Zum Auftakt der Veranstaltungsreihe am vergangenen Montag versammelten sich manche der elften und zwölften Klassen des FLG zur Lesung des Buches "Stauffenberg. Mein Großvater war kein Attentäter", geschrieben von Sophie von Bechtolsheim. Stauffenberg? Sicher hat der ein oder andere seinen Namen schonmal im Kontext der deutschen Geschichte gehört. Er unternahm am 20. Juli 1944 gemeinsam mit Adjutanten Werner von Haeften den Versuch, Adolf Hitler im Führerhauptquartier "Wolfsschanze" mit einem Sprengsatz zu töten. Im Quartier befanden sich insgesamt 24 Personen. Hitler befand sich nach der Explosion des Sprengsatzes unter den 20 Überlebenden. Später wurden Stauffenberg und Mitwissende erschossen.
Bernd Rützel, der nicht nur für die SPD im Bundestag sitzt, sondern auch Vorsitzender des Schulvereins ist, lobte die Mitwirkenden des FLG und sprach ihnen gut zu: "Es genügt eben nicht, ein Schild aufzuhängen. Es erfordert auch Mut." Am FLG werden regelmäßig Klassenfahrten nach Osteuropa oder nach Berlin sowie Vorträge durch Referenten aus Wirtschaft, Politik oder von Hochschulen zu verschiedensten Themen angeboten. Die Schülerinnen und Schüler haben dadurch regelmäßig die Möglichkeit, sich für gesellschaftliche und politische Themen zu engagieren. Ohne dieses Engagement wäre sowohl das Jubiläum als auch bisher Geleistetes nicht zustande gekommen.
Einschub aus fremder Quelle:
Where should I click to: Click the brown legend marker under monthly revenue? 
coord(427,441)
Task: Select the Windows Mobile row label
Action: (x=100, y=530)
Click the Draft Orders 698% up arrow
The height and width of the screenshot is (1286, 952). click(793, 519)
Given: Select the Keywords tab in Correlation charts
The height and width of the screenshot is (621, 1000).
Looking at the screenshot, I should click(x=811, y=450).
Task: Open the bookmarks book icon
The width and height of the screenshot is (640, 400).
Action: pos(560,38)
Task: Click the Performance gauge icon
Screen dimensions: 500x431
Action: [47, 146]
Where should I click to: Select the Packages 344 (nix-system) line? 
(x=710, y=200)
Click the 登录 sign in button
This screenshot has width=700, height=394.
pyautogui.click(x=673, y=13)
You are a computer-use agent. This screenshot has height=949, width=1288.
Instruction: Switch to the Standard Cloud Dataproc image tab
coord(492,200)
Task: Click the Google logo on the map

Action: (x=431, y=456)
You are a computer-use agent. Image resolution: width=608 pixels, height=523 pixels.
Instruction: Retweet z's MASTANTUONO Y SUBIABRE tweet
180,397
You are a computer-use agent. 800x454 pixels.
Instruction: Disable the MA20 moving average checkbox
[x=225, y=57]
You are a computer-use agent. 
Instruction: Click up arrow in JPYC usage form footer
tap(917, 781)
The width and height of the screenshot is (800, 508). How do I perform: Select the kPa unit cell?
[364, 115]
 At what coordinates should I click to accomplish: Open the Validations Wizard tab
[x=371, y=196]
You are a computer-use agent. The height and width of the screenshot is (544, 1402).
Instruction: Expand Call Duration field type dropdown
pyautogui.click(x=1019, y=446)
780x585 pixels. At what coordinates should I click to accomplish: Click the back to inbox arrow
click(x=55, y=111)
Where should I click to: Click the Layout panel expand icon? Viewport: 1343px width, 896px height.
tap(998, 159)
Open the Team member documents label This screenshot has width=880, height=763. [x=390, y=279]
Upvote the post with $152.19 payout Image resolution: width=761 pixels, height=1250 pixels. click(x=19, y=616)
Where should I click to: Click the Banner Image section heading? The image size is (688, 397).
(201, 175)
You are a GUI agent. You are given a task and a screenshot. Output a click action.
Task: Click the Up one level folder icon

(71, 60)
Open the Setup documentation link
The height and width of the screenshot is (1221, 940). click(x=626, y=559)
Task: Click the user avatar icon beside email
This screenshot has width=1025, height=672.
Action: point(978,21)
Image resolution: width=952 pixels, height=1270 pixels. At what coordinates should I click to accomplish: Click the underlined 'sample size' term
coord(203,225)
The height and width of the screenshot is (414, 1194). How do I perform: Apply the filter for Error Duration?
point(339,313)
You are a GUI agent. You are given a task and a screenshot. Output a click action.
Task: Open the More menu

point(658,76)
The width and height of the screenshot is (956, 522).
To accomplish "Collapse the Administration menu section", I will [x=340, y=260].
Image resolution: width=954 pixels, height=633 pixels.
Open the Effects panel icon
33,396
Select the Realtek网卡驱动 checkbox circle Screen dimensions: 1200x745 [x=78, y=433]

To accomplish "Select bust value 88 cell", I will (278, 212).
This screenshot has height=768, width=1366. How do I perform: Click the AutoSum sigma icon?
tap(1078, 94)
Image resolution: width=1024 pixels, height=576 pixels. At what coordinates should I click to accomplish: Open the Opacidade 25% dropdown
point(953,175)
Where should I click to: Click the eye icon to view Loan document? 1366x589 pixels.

Was ist Widerstand und wann ist Widerstand gut?
Ungefähr 80 Schülerinnen und Schüler saßen im Klassenzimmer, manche von ihnen mit migrantischem Hintergrund. Sie alle lauschten der Lesung von Sophie von Bechtolsheim. Wie mit dem Inhalt der Erzählung umgegangen wird, weiß von Stauffenbergs Enkelin nicht. "Macht nicht den Fehler, den wir gemacht haben", zitiert sie ihre Großmutter. Das Gelesene scheint bei den Gymnasiasten einen bleibenden Eindruck zu hinterlassen.
Von Bechtolsheim erzählt auch von Kindheitserinnerungen. "Wie hättest du dich damals verhalten?", fragt sie, die Frage laut an sich selbst gerichtet. Die Stimmung im Klassenzimmer ist angespannt. Ab und an wird sie aufgelockert von der ein oder anderen Anekdote aus der Kindheit der Autorin. Ab welchem Alter kann man versuchen, sich in eine andere Perspektive hineinversetzen? Die Erfahrungen, die Sophie von Bechtolsheim schildert, sind für uns fremd. Anhand der Lesung kann aber versucht werden, ihre Bedeutung nachzuvollziehen.
Wie sie erzählt, gab es neben Stauffenberg zahlreiche weitere Personen, die in der NS-Zeit Widerstand geleistet und mit ihrem Leben bezahlt haben. "Demokratie braucht Demokraten", bezieht sich Bernd Rützel auf Friedrich Ebert und appelliert damit an den menschlichen Mut. Die KRASS-AG erhielt bereits im Jahr 2018 den Würzburger Friedenspreis für ihr Engagement.
Abgesehen von dieser Veranstaltung, hat das FLG drei weitere Programmpunkte auf dem Plan stehen, die für den 13., 18., und 20. März geplant sind. Bis zum 31. März kann zudem werktags die Ausstellung "Was konnten sie tun? Widerstand im Nationalsozialismus 1939-1945" auf dem Flur des FLG betrachtet werden.